Not a strong outing for either Steve Austin or Michael Jai White, both of whom I enjoy when the productions are done right. For Stone Cold done right means 'Damage'. And for Mike that would be 'Undisputed II'.
This collaboration misses on several cylinders, but chugs along okay.
I'm the last film fan to go around pointing at the lack of realism of any movie. All film is a "lie" to one degree or another, and certainly action/adventures fall into the mythic realm of Escapism. Mind you, I love escapism, that's one of the main reasons why I enjoy watching them - to get away from the 'real'. I don't want to constantly bombard myself with daily, sometimes hourly, reports of the sick, twisted maelstrom of inhumanity against ourselves and our fellow earthly denizens. Films are a non-addictive and easy escape.
But even films have to have some foundation, some kernel of truth, allowing the audience to suspend belief. 'Tactical' failed this basic premise.
The first thing that strikes you is the laughable make-up of the SWAT team. Could you be more politically correct? One caucasian, one black, one hispanic and a female. All they're missing is the goofy computer guy in a wheelchair, preferably a wheelchair that has a built-in secret weapon. That would just about pacify the slobbering demographically perturbed amongst us.
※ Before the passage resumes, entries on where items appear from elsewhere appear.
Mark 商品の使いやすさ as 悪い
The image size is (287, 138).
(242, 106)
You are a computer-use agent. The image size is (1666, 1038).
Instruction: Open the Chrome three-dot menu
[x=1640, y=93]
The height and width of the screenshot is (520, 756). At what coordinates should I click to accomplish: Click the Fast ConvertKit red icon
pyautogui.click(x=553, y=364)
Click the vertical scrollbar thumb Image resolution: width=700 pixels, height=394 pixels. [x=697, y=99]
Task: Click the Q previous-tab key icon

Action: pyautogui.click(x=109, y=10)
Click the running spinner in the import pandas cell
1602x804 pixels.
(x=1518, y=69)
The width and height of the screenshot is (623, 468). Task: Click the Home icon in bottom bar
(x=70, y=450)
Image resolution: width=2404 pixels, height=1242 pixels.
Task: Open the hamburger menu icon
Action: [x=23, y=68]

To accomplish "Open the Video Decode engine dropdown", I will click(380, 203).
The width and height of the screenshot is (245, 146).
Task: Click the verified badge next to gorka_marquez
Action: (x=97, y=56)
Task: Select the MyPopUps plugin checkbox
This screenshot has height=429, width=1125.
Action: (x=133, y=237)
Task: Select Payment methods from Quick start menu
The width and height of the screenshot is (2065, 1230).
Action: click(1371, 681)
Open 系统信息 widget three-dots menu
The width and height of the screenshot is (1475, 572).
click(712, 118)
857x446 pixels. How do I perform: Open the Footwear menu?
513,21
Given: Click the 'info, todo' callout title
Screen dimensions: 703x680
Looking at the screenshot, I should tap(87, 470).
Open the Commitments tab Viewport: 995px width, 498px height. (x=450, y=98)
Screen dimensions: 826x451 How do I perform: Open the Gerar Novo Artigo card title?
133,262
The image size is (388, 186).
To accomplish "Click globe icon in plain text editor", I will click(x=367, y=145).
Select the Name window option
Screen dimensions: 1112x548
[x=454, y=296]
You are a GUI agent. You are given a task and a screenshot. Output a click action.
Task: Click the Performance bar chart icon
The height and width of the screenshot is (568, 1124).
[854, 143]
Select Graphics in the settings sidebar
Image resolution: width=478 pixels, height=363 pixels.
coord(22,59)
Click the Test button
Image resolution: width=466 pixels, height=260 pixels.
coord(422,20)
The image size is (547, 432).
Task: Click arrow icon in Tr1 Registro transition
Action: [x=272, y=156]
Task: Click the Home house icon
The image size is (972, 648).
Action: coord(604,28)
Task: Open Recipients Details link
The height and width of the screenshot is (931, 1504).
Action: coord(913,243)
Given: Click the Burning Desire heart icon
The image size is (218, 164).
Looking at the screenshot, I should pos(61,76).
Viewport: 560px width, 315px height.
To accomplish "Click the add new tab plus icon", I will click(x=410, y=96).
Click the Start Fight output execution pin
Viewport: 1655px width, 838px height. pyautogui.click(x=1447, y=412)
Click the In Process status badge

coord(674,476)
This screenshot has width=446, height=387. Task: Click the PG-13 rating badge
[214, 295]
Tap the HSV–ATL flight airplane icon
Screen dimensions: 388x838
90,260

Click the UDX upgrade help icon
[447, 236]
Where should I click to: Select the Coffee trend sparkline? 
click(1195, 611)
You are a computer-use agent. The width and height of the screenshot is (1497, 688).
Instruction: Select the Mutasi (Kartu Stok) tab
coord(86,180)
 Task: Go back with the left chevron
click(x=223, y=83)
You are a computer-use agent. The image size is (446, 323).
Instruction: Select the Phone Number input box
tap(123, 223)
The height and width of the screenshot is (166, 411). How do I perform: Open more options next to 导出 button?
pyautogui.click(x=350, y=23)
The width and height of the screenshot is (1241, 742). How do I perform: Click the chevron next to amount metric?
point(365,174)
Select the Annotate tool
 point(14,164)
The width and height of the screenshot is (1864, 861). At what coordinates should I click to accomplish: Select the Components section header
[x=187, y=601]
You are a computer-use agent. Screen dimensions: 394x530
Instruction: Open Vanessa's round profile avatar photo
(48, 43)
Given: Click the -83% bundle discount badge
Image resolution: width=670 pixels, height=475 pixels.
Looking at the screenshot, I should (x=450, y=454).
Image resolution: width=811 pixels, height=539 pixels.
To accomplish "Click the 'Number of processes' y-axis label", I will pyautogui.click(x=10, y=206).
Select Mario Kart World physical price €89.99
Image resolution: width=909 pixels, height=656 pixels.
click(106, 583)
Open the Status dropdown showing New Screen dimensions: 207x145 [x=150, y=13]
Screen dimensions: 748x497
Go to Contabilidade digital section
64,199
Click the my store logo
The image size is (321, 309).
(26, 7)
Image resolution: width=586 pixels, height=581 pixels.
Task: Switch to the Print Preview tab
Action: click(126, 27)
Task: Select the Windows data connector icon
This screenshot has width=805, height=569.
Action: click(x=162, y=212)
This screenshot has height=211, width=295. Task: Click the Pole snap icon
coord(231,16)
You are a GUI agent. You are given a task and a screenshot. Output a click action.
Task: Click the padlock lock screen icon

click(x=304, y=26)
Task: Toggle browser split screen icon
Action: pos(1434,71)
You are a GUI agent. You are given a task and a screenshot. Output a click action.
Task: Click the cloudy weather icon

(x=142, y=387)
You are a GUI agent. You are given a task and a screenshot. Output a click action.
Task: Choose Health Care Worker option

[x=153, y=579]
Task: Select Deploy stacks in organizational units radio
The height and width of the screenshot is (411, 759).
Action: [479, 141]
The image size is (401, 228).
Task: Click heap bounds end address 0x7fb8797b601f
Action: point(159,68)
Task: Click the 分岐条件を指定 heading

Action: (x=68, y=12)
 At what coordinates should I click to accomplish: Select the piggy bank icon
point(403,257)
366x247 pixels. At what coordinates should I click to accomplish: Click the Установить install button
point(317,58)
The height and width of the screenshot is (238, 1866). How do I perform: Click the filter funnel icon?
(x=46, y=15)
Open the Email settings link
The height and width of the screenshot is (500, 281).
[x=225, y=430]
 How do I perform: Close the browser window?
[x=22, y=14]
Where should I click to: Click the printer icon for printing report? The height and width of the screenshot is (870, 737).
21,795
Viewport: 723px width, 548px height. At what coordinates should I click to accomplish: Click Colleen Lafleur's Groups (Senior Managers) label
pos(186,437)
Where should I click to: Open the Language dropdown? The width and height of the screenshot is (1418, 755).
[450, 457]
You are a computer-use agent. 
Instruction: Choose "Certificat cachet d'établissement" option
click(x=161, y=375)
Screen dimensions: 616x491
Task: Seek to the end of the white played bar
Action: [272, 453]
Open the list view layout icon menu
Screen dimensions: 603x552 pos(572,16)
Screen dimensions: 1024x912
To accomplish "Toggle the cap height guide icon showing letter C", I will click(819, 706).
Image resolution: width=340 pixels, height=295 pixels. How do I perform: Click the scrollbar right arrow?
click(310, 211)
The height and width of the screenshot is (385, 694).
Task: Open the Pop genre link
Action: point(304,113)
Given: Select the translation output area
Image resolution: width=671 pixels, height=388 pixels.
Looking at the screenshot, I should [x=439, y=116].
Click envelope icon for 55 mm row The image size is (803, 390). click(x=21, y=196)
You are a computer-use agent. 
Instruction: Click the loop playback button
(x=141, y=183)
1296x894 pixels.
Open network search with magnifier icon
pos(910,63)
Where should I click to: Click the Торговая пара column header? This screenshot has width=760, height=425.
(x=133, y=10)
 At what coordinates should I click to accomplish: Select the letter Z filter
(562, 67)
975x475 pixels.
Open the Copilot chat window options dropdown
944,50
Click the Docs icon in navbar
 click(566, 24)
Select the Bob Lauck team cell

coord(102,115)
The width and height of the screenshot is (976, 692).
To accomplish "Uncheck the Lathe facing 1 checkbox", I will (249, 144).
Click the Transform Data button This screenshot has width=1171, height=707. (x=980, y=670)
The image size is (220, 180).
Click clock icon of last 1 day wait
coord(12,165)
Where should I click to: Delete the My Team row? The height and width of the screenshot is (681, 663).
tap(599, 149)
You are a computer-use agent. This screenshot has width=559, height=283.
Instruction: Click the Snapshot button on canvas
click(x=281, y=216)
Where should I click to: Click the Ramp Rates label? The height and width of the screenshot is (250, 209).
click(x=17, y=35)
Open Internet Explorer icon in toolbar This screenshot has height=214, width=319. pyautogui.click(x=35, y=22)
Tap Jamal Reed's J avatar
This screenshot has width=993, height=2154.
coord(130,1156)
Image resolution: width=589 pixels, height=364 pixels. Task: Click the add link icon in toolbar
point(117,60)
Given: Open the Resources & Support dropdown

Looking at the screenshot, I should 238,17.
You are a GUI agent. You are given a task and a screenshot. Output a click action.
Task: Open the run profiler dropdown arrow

Anybody with even the smallest scintilla of how police officers work will notice that there are usually something like a dozen special response team members at any given scene, sometimes as many as three dozen depending on the situation. A four-person team based out of one of the largest cities in the entire US? That's strike one. And SWAT has no females, not male chauvinism, just an observation. I read all the online reports that go back to 2008. To the best of my knowledge, across the entire nation, only one single female has earned a spot on her respective team - and she's not with LAPD. Strike two. Finally, with or without live fire, you don't assign a team to some abandoned military outpost for retraining. Getting access to such locations often requires difficult to obtain permits which can take up to a year or more to process. Not to mention, police have their own MOUT sites; they wouldn't train someplace where they couldn't exert authority over their area of operations. And that's strike three.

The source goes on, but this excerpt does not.